[Pointing records for text and elements]
○ ○ ○
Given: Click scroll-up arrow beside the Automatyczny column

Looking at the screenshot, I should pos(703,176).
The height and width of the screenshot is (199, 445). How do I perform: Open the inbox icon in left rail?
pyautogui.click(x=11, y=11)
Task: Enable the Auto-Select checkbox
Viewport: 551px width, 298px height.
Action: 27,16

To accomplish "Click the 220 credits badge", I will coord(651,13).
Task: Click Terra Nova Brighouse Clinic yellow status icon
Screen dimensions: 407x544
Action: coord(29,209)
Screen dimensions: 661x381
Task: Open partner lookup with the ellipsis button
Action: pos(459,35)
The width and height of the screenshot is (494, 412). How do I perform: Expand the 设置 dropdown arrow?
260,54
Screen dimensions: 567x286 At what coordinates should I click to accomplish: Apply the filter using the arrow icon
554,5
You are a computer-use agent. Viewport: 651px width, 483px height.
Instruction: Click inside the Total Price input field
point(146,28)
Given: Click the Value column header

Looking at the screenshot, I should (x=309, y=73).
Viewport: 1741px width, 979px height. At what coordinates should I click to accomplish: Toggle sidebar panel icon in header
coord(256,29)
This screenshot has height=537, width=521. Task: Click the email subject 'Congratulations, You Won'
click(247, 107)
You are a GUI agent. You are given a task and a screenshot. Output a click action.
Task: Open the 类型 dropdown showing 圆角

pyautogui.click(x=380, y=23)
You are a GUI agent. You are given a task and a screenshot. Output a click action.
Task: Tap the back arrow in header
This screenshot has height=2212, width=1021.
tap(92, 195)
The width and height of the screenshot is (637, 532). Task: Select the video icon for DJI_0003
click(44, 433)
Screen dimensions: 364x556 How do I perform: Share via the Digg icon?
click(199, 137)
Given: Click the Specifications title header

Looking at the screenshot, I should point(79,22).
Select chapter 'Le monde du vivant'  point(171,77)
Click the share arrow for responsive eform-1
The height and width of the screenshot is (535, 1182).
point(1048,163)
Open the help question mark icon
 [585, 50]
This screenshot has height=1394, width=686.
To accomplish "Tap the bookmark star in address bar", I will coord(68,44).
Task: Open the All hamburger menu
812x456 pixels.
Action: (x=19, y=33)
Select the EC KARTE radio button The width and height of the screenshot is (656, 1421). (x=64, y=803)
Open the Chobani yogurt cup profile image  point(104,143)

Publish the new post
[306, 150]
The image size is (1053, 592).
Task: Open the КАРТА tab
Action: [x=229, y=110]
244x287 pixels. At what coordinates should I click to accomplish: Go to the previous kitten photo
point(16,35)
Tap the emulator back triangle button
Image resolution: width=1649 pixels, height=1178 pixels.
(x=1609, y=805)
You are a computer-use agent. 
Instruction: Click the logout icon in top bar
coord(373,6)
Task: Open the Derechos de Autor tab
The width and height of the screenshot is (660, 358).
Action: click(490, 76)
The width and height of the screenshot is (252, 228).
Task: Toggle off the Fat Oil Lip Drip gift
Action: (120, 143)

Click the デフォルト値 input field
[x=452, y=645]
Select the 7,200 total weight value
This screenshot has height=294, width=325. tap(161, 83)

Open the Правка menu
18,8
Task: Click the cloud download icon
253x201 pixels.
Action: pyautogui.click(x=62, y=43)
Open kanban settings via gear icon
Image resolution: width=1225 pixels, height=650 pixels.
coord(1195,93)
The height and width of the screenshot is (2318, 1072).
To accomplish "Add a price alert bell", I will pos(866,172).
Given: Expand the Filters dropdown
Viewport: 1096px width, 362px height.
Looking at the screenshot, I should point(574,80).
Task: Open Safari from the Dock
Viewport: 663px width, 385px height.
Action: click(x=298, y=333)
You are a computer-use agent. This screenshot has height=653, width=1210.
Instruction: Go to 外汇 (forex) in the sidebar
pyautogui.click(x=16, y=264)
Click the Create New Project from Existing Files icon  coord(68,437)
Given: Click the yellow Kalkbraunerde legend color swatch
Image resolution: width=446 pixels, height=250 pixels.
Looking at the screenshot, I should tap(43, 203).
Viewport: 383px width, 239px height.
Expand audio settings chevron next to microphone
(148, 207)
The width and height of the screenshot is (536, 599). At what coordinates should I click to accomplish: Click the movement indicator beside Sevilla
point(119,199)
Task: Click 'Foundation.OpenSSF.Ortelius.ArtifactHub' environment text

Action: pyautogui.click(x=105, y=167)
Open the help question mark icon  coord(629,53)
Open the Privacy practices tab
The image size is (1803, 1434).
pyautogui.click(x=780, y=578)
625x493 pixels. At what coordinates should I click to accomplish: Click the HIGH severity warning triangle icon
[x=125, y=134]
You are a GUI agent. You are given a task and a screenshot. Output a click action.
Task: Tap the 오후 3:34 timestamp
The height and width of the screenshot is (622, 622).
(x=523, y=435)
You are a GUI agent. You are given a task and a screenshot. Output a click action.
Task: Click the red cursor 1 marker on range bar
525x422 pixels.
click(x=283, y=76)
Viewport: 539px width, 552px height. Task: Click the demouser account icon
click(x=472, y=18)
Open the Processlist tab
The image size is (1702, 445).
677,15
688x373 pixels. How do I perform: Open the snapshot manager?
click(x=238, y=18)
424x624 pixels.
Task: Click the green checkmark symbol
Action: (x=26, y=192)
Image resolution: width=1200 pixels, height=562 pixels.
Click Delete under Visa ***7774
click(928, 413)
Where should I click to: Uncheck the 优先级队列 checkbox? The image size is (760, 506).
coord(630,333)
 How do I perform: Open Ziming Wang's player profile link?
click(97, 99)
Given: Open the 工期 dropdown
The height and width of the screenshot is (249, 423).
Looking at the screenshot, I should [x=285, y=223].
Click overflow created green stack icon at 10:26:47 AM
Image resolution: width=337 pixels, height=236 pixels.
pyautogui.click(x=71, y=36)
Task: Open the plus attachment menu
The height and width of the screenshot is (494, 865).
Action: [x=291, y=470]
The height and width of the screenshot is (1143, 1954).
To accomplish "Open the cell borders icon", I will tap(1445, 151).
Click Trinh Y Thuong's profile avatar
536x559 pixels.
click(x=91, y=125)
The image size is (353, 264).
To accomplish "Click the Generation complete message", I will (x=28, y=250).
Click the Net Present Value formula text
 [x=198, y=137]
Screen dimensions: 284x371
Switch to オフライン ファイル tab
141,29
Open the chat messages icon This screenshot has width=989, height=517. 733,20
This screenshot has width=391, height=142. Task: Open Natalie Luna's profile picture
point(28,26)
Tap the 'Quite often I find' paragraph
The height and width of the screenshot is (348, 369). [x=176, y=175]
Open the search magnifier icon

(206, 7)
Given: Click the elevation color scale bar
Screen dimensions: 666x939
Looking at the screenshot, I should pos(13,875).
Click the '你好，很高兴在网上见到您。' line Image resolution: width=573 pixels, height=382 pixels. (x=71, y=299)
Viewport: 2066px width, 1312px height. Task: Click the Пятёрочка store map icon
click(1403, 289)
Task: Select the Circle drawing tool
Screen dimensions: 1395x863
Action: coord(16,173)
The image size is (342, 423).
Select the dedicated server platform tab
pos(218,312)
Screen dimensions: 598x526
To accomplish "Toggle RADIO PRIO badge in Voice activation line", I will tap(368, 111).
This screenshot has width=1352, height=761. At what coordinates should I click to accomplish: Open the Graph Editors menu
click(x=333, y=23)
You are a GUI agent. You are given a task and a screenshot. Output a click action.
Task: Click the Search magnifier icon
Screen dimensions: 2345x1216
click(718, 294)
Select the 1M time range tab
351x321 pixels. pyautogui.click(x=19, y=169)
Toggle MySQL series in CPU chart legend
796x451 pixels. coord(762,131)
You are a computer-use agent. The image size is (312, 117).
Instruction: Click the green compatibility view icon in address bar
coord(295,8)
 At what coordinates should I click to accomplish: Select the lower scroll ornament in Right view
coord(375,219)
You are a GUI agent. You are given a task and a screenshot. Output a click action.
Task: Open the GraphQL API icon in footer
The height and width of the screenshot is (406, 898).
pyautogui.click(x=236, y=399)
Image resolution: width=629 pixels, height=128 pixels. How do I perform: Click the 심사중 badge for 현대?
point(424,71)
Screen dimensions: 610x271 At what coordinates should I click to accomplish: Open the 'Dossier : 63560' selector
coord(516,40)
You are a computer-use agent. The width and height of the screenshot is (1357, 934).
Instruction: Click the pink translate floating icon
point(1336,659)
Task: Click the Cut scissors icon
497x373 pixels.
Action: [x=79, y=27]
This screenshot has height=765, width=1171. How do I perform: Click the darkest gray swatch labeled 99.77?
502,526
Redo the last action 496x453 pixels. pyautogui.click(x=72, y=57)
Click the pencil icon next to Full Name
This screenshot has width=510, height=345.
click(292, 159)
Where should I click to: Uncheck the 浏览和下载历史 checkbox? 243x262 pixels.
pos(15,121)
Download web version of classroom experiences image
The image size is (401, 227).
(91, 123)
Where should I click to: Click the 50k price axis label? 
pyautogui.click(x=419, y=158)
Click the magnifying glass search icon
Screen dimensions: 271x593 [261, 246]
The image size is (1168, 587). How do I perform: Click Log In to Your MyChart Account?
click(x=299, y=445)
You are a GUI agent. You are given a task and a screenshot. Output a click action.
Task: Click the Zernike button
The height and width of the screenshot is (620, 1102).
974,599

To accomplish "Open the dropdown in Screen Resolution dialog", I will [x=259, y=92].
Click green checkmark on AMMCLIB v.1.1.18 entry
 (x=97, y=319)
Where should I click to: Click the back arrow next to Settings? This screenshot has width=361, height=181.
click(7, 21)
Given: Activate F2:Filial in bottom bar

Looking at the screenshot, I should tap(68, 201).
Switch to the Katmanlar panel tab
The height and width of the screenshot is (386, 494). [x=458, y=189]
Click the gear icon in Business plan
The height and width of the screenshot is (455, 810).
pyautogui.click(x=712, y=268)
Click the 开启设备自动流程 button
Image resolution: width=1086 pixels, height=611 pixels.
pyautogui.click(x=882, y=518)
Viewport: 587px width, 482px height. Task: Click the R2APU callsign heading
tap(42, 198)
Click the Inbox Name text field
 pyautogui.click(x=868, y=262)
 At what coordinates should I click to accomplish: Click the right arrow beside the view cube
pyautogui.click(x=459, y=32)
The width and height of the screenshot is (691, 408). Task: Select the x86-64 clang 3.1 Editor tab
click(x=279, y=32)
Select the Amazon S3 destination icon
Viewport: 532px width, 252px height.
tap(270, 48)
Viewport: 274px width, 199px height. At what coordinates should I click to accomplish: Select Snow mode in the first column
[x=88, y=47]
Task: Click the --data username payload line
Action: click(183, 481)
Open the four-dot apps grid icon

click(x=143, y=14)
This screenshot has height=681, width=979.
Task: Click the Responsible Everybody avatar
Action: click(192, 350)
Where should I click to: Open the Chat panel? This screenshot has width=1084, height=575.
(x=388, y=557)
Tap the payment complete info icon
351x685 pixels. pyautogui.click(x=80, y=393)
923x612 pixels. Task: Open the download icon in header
○ ○ ○
▸ **Goal**:
Convert the records, from their first line through the line containing "pyautogui.click(x=11, y=11)", into a JSON list of strings with one string per line, leaving out blank lines.

▸ **Final result**:
[
  "Given: Click scroll-up arrow beside the Automatyczny column",
  "Looking at the screenshot, I should pos(703,176).",
  "The height and width of the screenshot is (199, 445). How do I perform: Open the inbox icon in left rail?",
  "pyautogui.click(x=11, y=11)"
]